Amateurs sit and wait for inspiration, the rest of us just get up and go to work.
~ Stephen King
King, a contemporary of mine, was born and raised in Maine in 1947, and is an acclaimed American author of horror, fantasy, science fiction, as well as supernatural fiction and suspense. He began his writing career in high school with short stories that he actually sold to his friends for profit! Too often, I lament, along with many of my fellow Indie authors, about the difficulty of marketing our books. It seems that young Stephen King had that all figured out – even before the advent of the Internet and social media!
Like many authors, King took other jobs to pay the bills until his books began to take off. It is clear that Stephen King had a well-developed work ethic. The tone of this quote belies his impatience with writers that he tags as amateurs. He says that these amateurs will just sit around waiting for an inspiration before they write anything. I smiled as I read that statement.
On the one hand, King has a legitimate point. The professional gets up every day and just writes. He or she will plug away at their book or article, etc. until they get it finished. They know full well that they may receive an inspiring visit from the Muse – or not. Regardless, they have a job to do and they must complete it to the best of their ability in a timely fashion. After all, publishers have their deadlines too! So there’s just no time to sit around waiting for inspiration to strike like a lightning bolt. Inspiration ‘on demand’ would be nice, wouldn’t it!
Having said that, I recall what I went through when, night after night, I sat down before my computer to write my first novel. I was full of fear because I knew that I didn’t know what I was doing. Because I wanted to do this more than I wanted to run away, I kept plunking away at my keyboard. One paragraph later, I was stuck. Writer’s block? No, the fear overwhelmed me and choked off the flow of ideas. I was a smoker then, so I left my office, grabbed a diet coke, my smokes, and headed out to the garage where I’d sit on the steps going down to the garage floor and light up. As I inhaled the smoke deep into my lungs, I felt a calm return. A couple more drags on the cigarette and a sip of diet cola allowed some ideas to form.

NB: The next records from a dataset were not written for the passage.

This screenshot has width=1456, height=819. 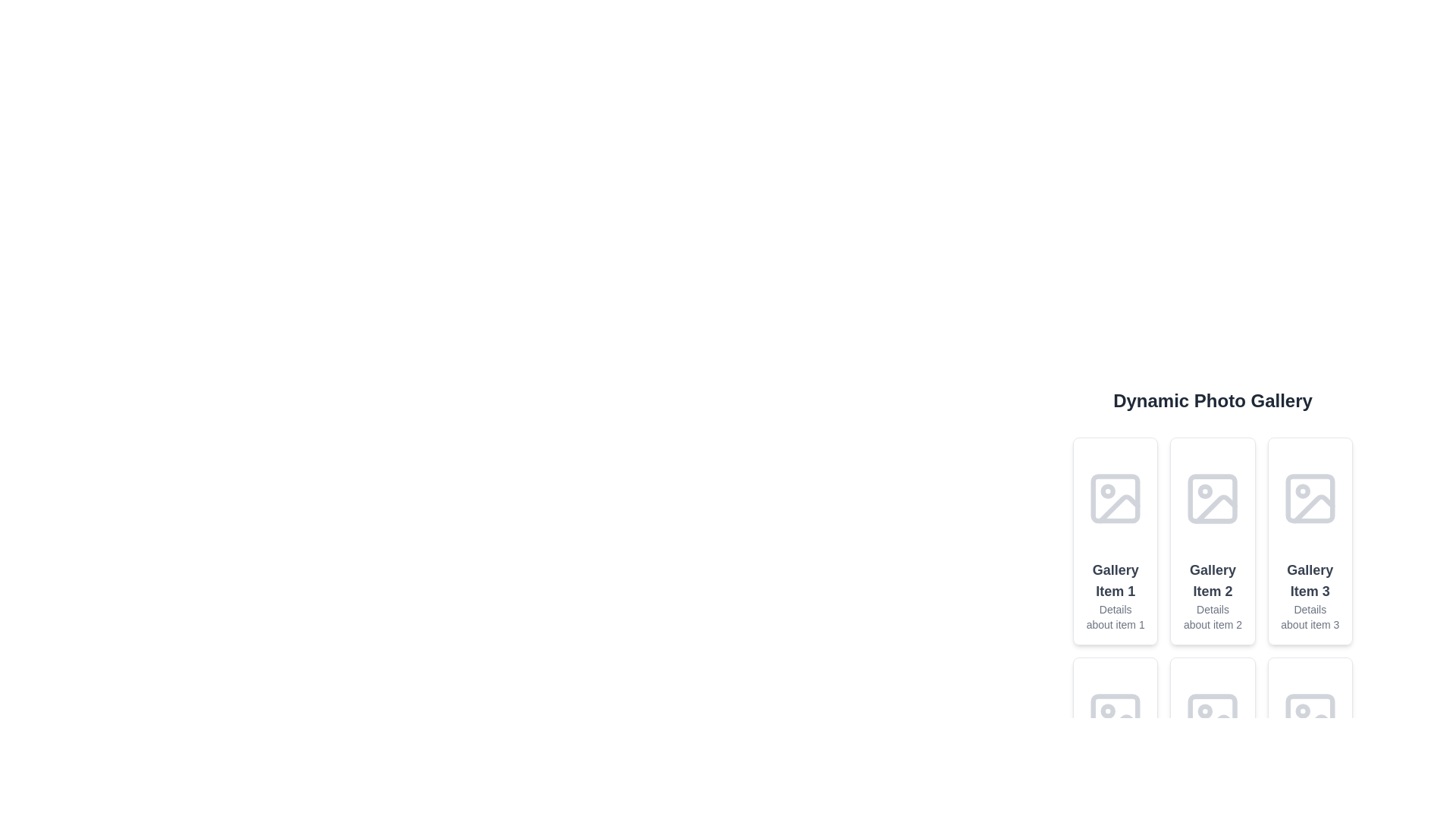 I want to click on the descriptive text label associated with 'Gallery Item 3', located at the bottom of the card layout under the title, so click(x=1309, y=617).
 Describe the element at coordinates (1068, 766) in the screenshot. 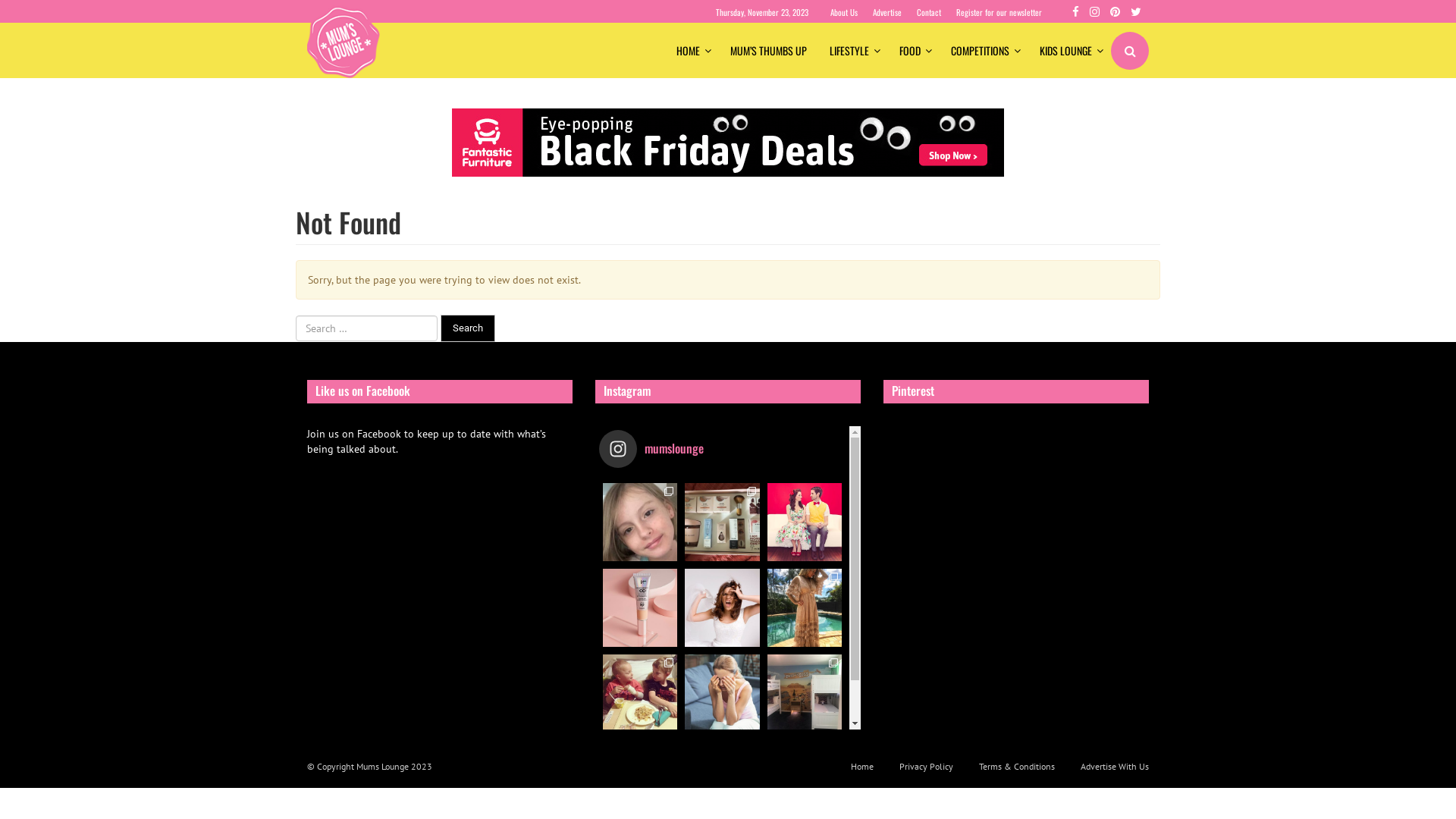

I see `'Advertise With Us'` at that location.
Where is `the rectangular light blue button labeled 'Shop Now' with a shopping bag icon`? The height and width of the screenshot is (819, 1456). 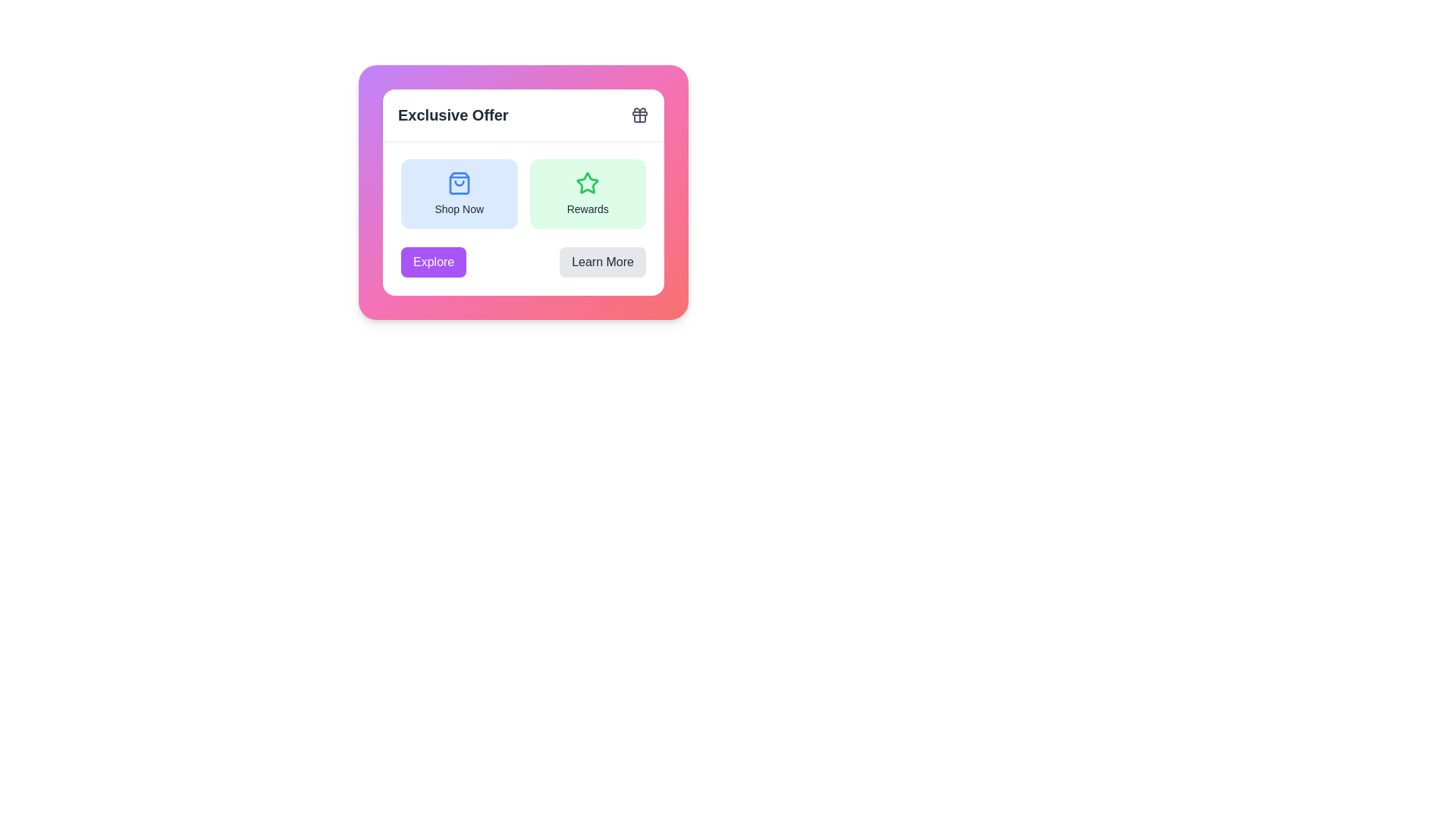 the rectangular light blue button labeled 'Shop Now' with a shopping bag icon is located at coordinates (458, 193).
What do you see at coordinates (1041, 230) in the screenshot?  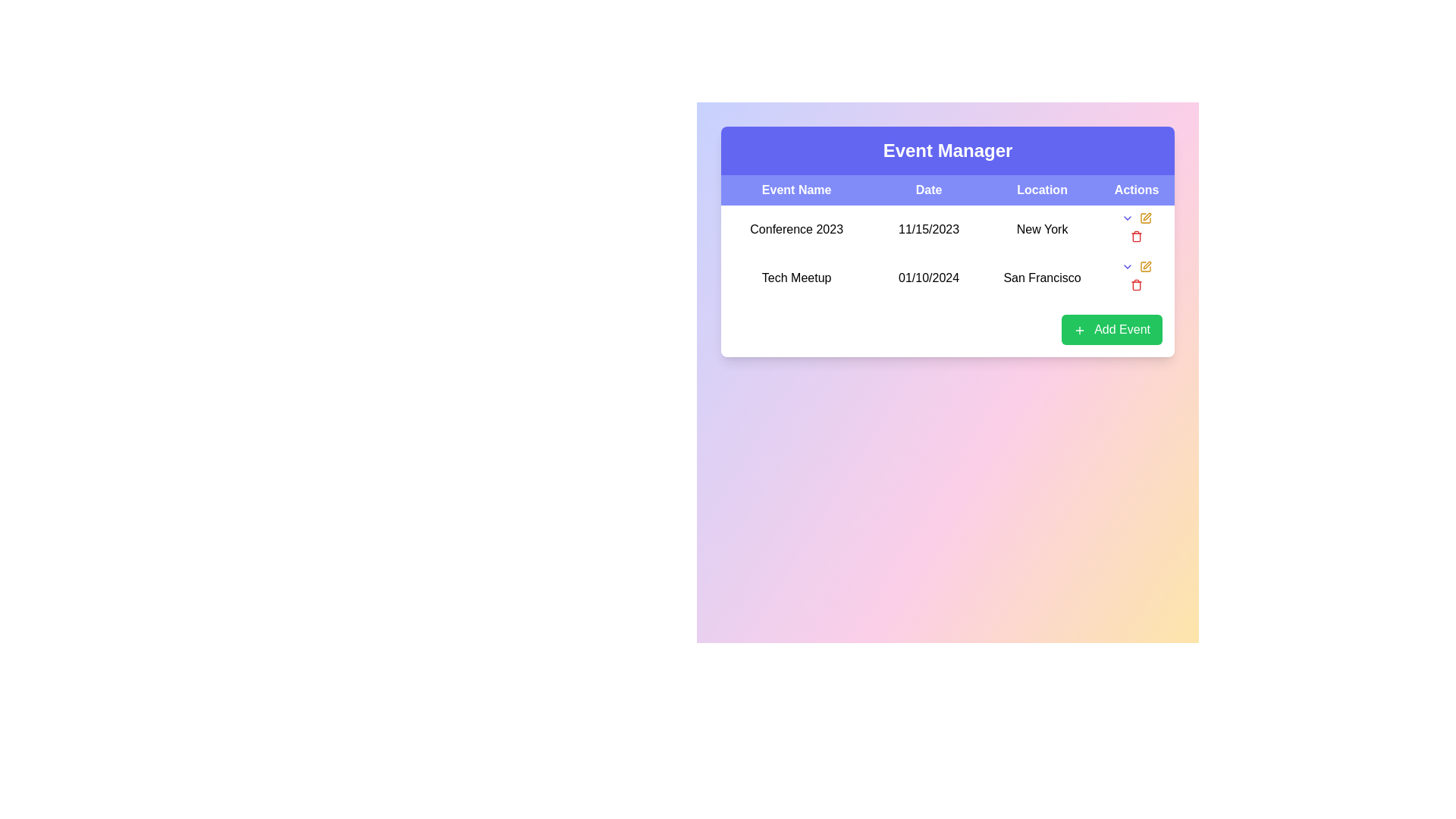 I see `the static Text label displaying the location of the corresponding event in the table under the 'Location' header, located in the third column of the first row` at bounding box center [1041, 230].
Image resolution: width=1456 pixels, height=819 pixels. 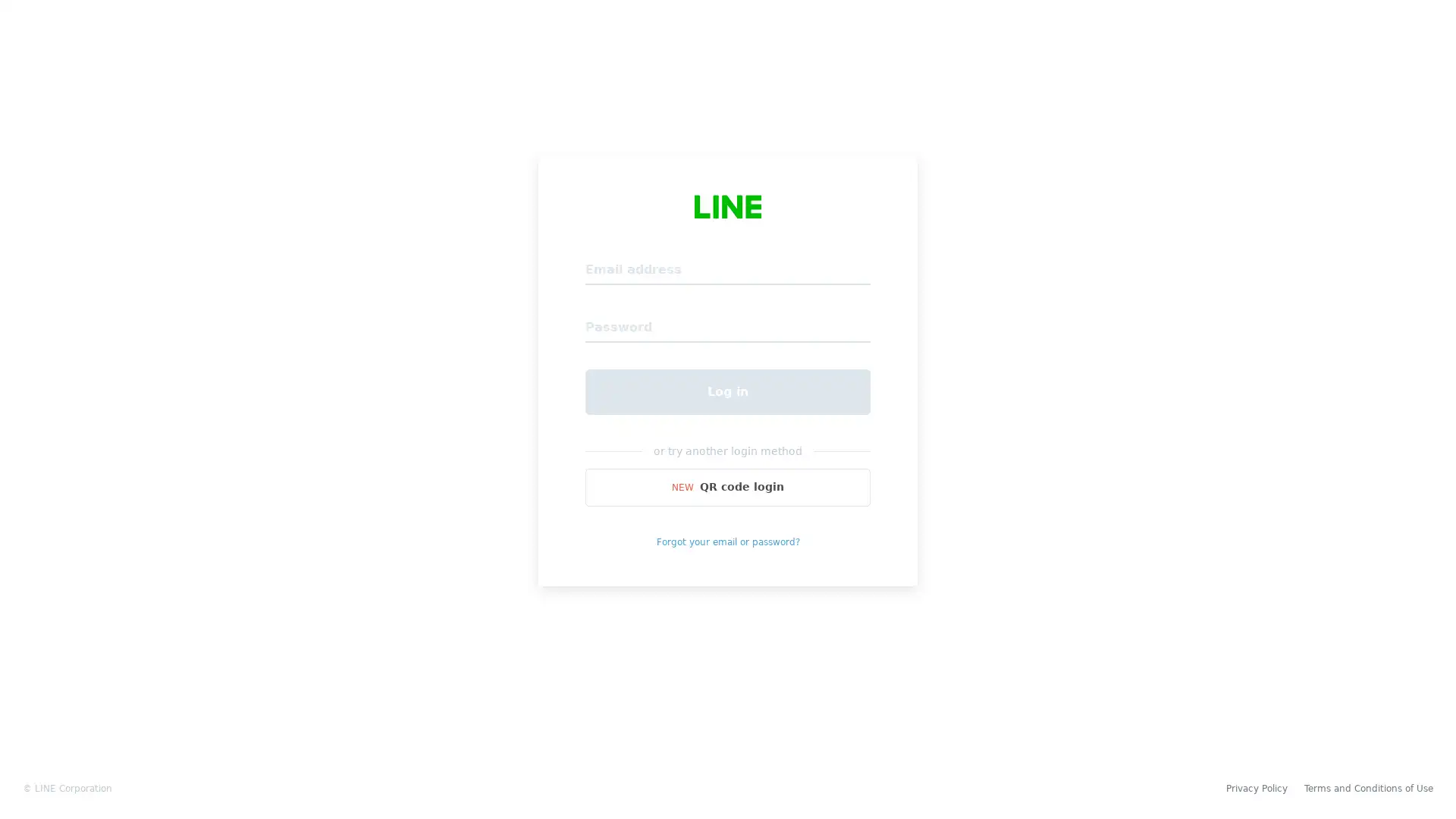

This scenario repeated itself a few times each evening when I sat down to write. The first few chapters of that first book were tough going. I didn’t know it then, but it would be seven years of re-writes before the novel was published. When I think back, I worked very hard on that book and I don’t recall sitting around waiting for ‘inspiration’. I’ve always had a strong work ethic and I’ve never had trouble sitting down to write, whether it was a one act play in high school, poetry in university, or the non-fiction books and novels I wrote later in life. I’ve always loved writing, it just never occurred to me to do it professionally – until I retired from my first career – teaching.
For me, the act of writing is a discipline. I don’t wait until I’m in the mood to write, or wait for some sudden flash of inspiration. For me, the key is to be able to relax. What if I feel stressed? I sit and breathe deeply and clear my mind of any problems that are besetting me. Sometimes, that can take a while. Once I have relaxed and focused my mind on the task at hand I begin to feel the flow of ideas into my mind and I start typing.
One more thing. I have my Muse and she’s all the inspiration I need… just ask her!